[ICN-615] NS Lookup Failure when Nodus is a Primary CNI Created: 28/Oct/21 Updated: 06/Nov/21 |
|
| Status: | To Do |
| Project: | Integrated Cloud Native NFV |
| Component/s: | None |
| Affects Version/s: | None |
| Fix Version/s: | None |
| Type: | Bug | Priority: | High |
| Reporter: | Palaniappan Ram | Assignee: | Kuralamudhan Ramakrishnan |
| Resolution: | Unresolved | Votes: | 0 |
| Labels: | None | ||
| Remaining Estimate: | Not Specified | ||
| Time Spent: | Not Specified | ||
| Original Estimate: | Not Specified | ||
| Description |
|
The Nodus is the primary CNI.
$ kubectl exec -it dnsutils – nslookup kubernetes.default ;; reply from unexpected source: 10.244.0.3#53, expected 10.96.0.10#53 ;; reply from unexpected source: 10.244.0.3#53, expected 10.96.0.10#53 ;; reply from unexpected source: 10.244.0.3#53, expected 10.96.0.10#53 ;; connection timed out; no servers could be reached
$ kubectl exec -it dnsutils – nslookup kubernetes.default Server: 10.96.0.10 Address: 10.96.0.10#53
Name: kubernetes.default.svc.cluster.local Address: 10.96.0.1
Is there any network configuration missing in the host?
|
| Comments |
| Comment by Srinivasa Addepalli [ 06/Nov/21 ] |
|
Just to ensure that there are no stale files causing the issue, is it possible to create fresh VMs and try installing K8s on top of it. |
| Comment by Palaniappan Ram [ 29/Oct/21 ] |
|
When switching the podCIDR, I removed the kubernetes with kubeadm reset -f iptables -F iptables -X before reinstallation, on all the nodes.
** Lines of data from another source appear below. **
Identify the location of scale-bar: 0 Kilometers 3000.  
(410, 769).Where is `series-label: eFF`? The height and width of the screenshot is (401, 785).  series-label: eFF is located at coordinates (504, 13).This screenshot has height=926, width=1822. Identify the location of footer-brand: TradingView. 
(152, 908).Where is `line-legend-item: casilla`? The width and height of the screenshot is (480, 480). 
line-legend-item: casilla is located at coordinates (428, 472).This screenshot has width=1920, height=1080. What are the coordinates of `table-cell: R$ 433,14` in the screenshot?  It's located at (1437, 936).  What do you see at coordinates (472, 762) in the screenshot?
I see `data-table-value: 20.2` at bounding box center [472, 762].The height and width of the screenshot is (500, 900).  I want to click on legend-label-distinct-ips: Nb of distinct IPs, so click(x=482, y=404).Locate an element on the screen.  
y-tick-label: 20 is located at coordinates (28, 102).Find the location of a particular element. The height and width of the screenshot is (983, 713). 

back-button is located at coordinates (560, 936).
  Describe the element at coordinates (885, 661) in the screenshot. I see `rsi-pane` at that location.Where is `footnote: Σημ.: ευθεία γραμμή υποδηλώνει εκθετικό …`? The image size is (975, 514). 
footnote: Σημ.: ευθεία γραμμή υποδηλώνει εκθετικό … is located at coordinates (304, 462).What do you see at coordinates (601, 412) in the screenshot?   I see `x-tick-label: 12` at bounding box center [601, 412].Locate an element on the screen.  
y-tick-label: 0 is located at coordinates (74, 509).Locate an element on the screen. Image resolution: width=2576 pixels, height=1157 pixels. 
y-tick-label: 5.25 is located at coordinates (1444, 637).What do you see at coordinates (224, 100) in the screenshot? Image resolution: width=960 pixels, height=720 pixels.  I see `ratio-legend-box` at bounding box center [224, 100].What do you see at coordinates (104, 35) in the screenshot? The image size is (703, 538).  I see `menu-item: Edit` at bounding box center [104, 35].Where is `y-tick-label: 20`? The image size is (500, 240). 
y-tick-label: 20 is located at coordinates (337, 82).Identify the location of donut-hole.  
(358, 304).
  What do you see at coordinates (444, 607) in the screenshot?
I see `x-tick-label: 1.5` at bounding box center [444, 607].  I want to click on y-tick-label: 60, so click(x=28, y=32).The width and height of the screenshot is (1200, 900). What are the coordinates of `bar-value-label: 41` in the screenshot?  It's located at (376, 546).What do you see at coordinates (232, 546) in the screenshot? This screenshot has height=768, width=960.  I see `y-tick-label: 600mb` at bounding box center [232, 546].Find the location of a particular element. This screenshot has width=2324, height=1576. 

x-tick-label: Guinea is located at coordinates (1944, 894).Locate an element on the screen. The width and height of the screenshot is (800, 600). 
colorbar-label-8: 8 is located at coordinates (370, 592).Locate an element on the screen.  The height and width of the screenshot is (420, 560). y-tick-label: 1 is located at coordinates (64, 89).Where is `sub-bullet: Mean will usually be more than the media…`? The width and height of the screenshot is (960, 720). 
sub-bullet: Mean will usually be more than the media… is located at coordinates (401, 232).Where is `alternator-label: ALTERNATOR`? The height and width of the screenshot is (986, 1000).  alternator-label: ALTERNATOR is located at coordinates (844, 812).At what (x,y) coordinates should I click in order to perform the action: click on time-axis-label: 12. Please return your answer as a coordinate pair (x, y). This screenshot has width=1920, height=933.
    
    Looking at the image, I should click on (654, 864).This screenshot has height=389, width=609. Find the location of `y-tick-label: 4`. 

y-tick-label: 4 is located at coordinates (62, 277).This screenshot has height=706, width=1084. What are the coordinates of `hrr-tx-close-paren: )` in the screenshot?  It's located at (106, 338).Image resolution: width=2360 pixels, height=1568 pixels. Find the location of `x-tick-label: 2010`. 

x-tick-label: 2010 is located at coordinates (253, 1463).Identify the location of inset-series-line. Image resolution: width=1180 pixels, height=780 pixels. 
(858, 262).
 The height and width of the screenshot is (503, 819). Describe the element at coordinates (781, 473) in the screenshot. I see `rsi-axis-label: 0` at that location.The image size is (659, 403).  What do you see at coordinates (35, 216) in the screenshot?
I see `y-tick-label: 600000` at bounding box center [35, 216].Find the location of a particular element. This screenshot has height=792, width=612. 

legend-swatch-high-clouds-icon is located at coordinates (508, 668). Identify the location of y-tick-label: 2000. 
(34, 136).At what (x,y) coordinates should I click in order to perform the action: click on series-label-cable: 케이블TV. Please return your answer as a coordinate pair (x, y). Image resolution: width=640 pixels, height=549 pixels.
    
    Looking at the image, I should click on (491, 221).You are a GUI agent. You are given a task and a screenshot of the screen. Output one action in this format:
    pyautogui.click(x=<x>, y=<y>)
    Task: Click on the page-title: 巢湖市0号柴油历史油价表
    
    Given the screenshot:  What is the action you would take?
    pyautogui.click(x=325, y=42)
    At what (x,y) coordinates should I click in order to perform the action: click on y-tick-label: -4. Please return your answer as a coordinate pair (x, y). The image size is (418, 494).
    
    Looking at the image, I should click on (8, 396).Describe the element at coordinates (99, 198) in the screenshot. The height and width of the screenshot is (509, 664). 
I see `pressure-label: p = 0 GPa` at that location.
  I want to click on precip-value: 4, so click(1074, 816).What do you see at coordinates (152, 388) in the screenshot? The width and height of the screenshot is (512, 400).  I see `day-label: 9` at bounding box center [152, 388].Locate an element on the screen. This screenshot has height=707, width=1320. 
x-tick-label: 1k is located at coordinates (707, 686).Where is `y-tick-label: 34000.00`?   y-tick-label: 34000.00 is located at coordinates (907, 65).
There may still be stale config files in the host which need to be removed. |
| Comment by Kuralamudhan Ramakrishnan [ 28/Oct/21 ] |
|
We have to do kubeadm reset and IPtable flush, when we change the pod network subnet changes in the kubeadm control plane to clean the setup IPtables already assigned service IP with pod network cidr range. |
| Comment by Kuralamudhan Ramakrishnan [ 28/Oct/21 ] |
|
I don't think there is hardcoding on these, we have made them as configmap. But there could be case where the ovn resource is pointing to 10.158.142.0/18 even after changing the 10.244.0.0/16 and restarting the nfn plugins. I delete all the ovn resource including nfn plugins and ovn-daemoenset and ovnfolder before changing the subnet. I think, I should document these and add them in deletion hooks when deleting the containers. But, we have to debug the Palani setup to understand more on this issue. |
| Comment by Srinivasa Addepalli [ 28/Oct/21 ] |
|
Some hardcoding somewhere? |
| Comment by Kuralamudhan Ramakrishnan [ 28/Oct/21 ] |
|
I see some issue with way the subnet changes happening here. we have to delete the ovn resource before changing the subnet. Subnet change should not cause issue dns. Some steps is missing in this case. Let debug today on this. |